Report shows: Kuwait becoming uninhabitable

    Kuwait, one of the world’s richest oil exporters, becoming uninhabitable

    Kuwait sets new records for extreme heat.

    Kuwait, one of the world’s hottest countries, is becoming uninhabitable owing to extreme heat.

    Temperature records are being broken all around the world as a result of global warming, but Kuwait, one of the hottest places on the planet, is quickly becoming uninhabitable.

    The temperature on Earth reached 54 degrees Celsius (129 degrees Fahrenheit) in 2016, the highest reading in 76 years. They broke 50°C for the first time last year in June, weeks ahead of the usual peak weather.

    According to the Environment Public Authority, parts of Kuwait might become 4.5°C hotter between 2071 and 2100 than the historical norm, rendering major swathes of the country uninhabitable.

    In the hot summer months, dead birds appear on rooftops, unable to find shade or drink.

    Veterinarians are besieged with stray cats, many of which have been brought in by people who discovered them near death from heat exhaustion and dehydration.

    Even wild foxes are fleeing a desert that has lost its bloom following the rains for the few areas of green that remain in the city, where they are viewed as pests.

    “This is why we are seeing less and less wildlife in Kuwait, it’s because most of them aren’t making it through the seasons,” says Tamara Qabazard, a Kuwaiti zoo and wildlife veterinarian. “Last year, we had three to four days at the end of July that were incredibly humid and very hot, and it was hard to even walk outside your house, and there was no wind. A lot of the animals started having respiratory problems.”

    Kuwait is OPEC’s fourth-largest oil exporter. Unlike neighboring UAE and Saudi Arabia, the country does not reduce carbon emissions due to political inactivity.

    Kuwait has one of the largest carbon dioxide emissions per capita in the world, according to reports. Citizens, on the other hand, do not consider giving up gasoline, which is quite inexpensive.

    Kuwaiti authorities agreed to cut greenhouse gas emissions by 7.4 percent in 2035 at the COP26 climate meeting in Scotland, well short of the 45 percent reduction required to avoid global catastrophe.

    “Compared with the rest of the Middle East, Kuwait lags in its climate action,” says Manal Shehabi, an academic visitor at Oxford University who studies the Gulf nations. In a region that’s far from doing enough to avoid catastrophic global warming, “climate pledges in Kuwait are [still] significantly lower.”

    According to Fitch Ratings, temperature fluctuations in the 2040s and 2050s will have an increasingly detrimental influence on Kuwait’s creditworthiness. Despite the mounting dangers, squabbles between the Gulf’s only elected parliament and a government nominated by the royal family have made it difficult to enact reforms, whether on climate or elsewhere.
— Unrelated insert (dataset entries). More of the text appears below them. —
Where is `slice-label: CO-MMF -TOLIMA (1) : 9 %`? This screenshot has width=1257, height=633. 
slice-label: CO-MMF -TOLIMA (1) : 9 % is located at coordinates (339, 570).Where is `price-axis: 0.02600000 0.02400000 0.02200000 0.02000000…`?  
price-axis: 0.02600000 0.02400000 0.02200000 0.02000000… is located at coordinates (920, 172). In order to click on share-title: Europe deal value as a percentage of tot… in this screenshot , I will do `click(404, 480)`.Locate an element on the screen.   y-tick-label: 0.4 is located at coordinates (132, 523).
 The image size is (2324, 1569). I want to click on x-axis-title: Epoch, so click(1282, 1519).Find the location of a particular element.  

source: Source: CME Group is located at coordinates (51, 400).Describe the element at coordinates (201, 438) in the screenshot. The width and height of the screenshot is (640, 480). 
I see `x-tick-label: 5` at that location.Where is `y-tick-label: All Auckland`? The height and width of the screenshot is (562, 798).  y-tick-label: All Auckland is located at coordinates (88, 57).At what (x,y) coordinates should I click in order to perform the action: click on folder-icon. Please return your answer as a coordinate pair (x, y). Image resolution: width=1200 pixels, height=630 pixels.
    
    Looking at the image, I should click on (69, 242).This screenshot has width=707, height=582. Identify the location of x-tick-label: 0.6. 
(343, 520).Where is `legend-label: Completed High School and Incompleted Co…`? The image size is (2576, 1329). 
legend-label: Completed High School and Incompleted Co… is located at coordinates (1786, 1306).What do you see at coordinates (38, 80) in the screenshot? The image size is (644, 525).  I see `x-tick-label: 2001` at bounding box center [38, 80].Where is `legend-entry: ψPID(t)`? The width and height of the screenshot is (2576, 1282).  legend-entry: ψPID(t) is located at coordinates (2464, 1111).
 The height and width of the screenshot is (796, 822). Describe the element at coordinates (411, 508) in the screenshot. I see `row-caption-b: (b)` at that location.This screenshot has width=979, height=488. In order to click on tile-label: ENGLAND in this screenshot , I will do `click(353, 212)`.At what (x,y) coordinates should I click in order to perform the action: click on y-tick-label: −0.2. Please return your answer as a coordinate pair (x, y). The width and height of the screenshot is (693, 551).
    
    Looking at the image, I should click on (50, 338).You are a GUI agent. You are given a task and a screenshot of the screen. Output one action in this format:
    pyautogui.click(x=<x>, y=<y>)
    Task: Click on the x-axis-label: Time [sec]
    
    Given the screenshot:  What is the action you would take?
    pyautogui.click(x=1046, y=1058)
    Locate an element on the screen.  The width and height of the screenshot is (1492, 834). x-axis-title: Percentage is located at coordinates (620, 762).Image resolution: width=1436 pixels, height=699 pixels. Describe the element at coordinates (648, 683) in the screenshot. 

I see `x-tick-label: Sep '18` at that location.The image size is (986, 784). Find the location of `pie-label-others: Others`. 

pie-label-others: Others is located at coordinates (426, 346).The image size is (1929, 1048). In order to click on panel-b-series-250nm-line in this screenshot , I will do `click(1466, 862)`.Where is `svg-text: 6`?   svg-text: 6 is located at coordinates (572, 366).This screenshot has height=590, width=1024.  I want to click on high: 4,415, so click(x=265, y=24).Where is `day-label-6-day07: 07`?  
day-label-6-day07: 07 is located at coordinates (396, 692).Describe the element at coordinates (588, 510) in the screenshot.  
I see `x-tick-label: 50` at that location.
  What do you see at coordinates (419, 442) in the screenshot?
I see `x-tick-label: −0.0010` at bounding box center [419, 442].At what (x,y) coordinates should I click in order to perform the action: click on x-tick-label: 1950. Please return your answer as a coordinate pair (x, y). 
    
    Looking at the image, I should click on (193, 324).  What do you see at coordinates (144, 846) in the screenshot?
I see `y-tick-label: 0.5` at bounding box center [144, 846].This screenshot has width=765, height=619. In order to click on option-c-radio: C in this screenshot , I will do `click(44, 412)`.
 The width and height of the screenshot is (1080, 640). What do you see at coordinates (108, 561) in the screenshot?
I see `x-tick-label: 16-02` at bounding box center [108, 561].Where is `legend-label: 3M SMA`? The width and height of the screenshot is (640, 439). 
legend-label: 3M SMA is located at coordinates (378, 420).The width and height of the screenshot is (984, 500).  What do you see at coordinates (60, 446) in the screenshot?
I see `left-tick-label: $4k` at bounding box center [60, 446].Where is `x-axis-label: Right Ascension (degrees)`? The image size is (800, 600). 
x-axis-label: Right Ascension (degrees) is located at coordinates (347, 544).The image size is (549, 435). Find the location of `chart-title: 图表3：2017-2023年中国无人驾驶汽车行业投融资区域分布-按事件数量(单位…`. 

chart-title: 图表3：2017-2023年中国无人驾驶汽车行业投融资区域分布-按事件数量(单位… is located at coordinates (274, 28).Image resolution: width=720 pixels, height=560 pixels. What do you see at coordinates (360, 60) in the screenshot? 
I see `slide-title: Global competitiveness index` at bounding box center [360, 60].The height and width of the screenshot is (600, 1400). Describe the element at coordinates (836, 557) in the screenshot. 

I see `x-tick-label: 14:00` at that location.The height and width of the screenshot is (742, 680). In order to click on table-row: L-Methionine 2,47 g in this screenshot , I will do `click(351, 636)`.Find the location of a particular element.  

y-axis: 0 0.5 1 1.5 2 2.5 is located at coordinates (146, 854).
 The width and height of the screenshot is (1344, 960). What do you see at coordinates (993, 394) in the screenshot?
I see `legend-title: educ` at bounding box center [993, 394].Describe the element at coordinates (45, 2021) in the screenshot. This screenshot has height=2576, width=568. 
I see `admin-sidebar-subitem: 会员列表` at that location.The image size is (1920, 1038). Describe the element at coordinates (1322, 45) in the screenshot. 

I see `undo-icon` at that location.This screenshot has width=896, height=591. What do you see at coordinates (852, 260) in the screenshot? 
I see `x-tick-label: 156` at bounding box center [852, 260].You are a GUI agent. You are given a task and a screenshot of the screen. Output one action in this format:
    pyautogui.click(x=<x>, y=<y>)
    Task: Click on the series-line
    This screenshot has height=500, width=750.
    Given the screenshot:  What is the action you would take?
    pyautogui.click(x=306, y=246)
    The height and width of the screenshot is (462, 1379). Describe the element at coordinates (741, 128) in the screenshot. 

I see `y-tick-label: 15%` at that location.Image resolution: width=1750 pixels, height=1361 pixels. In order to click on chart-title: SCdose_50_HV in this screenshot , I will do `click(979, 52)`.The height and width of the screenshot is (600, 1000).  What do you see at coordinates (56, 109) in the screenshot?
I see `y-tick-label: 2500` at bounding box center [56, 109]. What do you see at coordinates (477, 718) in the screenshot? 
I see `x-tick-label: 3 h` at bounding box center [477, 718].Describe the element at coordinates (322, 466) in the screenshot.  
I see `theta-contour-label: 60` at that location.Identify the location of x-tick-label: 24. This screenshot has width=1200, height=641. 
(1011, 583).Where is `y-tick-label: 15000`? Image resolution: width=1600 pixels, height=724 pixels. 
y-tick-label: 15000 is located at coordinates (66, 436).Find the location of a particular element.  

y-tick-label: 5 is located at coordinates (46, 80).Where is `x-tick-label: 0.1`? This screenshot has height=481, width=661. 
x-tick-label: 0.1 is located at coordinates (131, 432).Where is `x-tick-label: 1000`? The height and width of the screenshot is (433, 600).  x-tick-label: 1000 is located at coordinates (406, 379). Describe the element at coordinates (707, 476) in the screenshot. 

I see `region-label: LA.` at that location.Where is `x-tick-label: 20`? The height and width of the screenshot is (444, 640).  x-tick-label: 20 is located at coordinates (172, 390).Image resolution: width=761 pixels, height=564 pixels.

    “The political deadlock in Kuwait just sucks the oxygen out of the air,” says Samia Alduaij, a Kuwaiti environmental consultant who works with the U.K.’s Centre for Environment, Fisheries and Aquaculture Science and UNDP. “This is a very rich country, with a very small population, so it could be so much better.”

    The government’s adaption strategy, according to Khaled Mahdi, secretary general of Kuwait’s Supreme Council for Planning and Development, is in line with international policies.

    “We clearly identify roles and responsibilities, and all the challenges in the country,” he adds, though he acknowledged that “implementation is the usual challenging issue.”